Mainstream

20 October 2006



Kansas GOP Candidates Migrate to Democratic Ticket

When one thinks of progressive politics in America, the State of Kansas does not spring immediately to mind. It is a hotbed of social rest that exists comfortably between Nebraska and Oklahoma, a buffer state that plays basketball sandwiched between two football playing powerhouses. So when Republicans in Kansas start running for office as Democrats, as nine have done this year, one ought to take a closer look.

First, though, it is important to understand that there are three main factions in the big tent of the Republican Party: the libertarian, small government crew, the Corporate Socialists (who want subsidies, tax-cuts and assorted welfare programs for themselves and Darwinian capitalism for their workers), and the reactionary Christians. Each of these may object to the label applied here, but no one will dispute that the GOP has factions whose agendas no longer mesh. Big government contracts for businesses offend the small-is-better Jeffersonians, while any government that allows abortion offends the sensibilities of the churchgoing faithful. Yet a great many libertarians believe government has no place in a woman’s womb, while Wall Street is happy to sell the morning-after pill as an over-the-counter drug.

In the heydays of Reagan and the warm afterglow of Bush the Elder, all three could put their differences aside because the levers of government were new and exciting after the long Democratic dominance of the New Deal and Post-War years. There were ideas to be tried, and pet projects to implement. A quarter of a century later, a lot of ideas have run their course, and now, in Kansas and elsewhere, the GOP’s fissures are growing.

Mark Parkinson, a former chairman of the Kansas Republican Party, left the GOP to run for lieutenant governor with the popular Democratic Governor Katherine Sebelius (Kansas voters have that western streak of independence that lets them vote for the person rather than the party with a clear conscience). He explained, “I’d reached a breaking point. I want to work on relevant issues and not on a lot of things that don’t matter.” The Johnson County Sun, as Republican a paper as there is, decided to endorse virtually the entire Democratic slate this year. Publisher Steve Ross wrote in a recent column cited by the Washington Post’s Peter Slevin, “The Republican Party has changed, and it has changed monumentally. You almost cannot be a victorious traditional Republican candidate with mainstream values in Johnson County or in Kansas anymore.” That’s strong language from the state that gave America President Eisenhower.

Ron Freeman, executive director of the Kansas GOP, however, told Mr. Slevin that this is “a simple case of political opportunism.. It’s really more about them than it is about the party. They obviously feel the Democratic Party is weak enough that, without any history in the party, they can be front-runners in the party.” That is an incredibly powerful point and insight. Yet, what will it say about his side if it loses to such candidates and such a party?

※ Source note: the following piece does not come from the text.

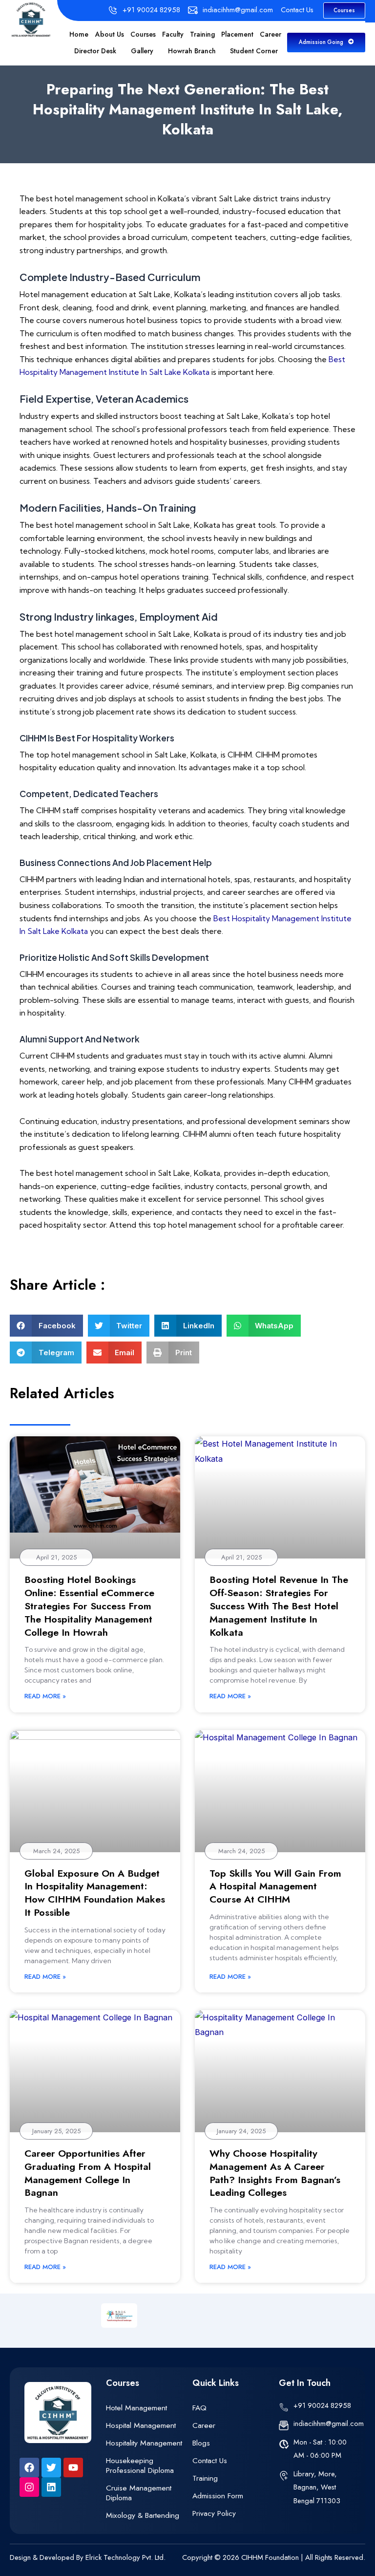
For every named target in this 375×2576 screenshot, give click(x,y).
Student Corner (254, 51)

As the conservative coalition comes under pressure, it will not necessarily shatter. Instead, one faction will decide, like Achilles, to sulk in its tent, or perhaps, switch sides a bit without going over to the Democrats en mass. The only thing preventing a third-party from doing well at the moment is the fact that the 2006 election is a mid-term, without a presidential candidate to be the rallying point for the autumn of discontent that the country feels.